Text segment:
▬▬▬▬▬▬
## Introduction

This notebook uses the [Rogue Scholar](https://rogue-scholar.org) science blog archive to search for science blog posts, 
retrieve the results, and format them. We are interested in book reviews published in 2023.

:::{.callout-note}
* We use the query `retraction watch`.
* We limit results to posts published since `2010` (the year Retraction Watch launched) and `en` as language.
* We retrieve the `title`, `authors`, `publication date`, `abstract`, `blog name`, and `doi`
* We sort the results in reverse chronological order (newest first)
:::

In [5]:
import requests
import pydash as py_
from markdown_it import MarkdownIt
baseUrl = "https://api.rogue-scholar.org/"
query = "retraction watch"
include_fields = "title,authors,published_at,summary,blog_name,doi"
▬▬▬▬▬▬
Data extract:
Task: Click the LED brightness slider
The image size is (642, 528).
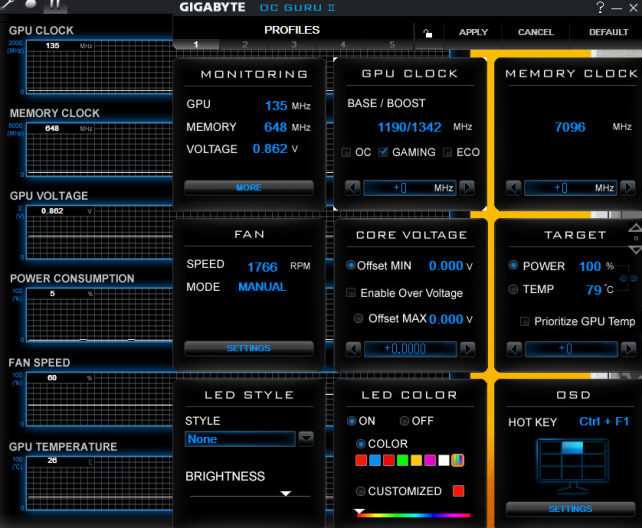Action: [x=248, y=494]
▬▬▬▬▬▬
Copy out the whole Rogue Scholar notebook text word for word, from its first line to its last.

## Introduction

This notebook uses the [Rogue Scholar](https://rogue-scholar.org) science blog archive to search for science blog posts, 
retrieve the results, and format them. We are interested in book reviews published in 2023.

:::{.callout-note}
* We use the query `retraction watch`.
* We limit results to posts published since `2010` (the year Retraction Watch launched) and `en` as language.
* We retrieve the `title`, `authors`, `publication date`, `abstract`, `blog name`, and `doi`
* We sort the results in reverse chronological order (newest first)
:::

In [5]:
import requests
import pydash as py_
from markdown_it import MarkdownIt
baseUrl = "https://api.rogue-scholar.org/"
query = "retraction watch"
include_fields = "title,authors,published_at,summary,blog_name,doi"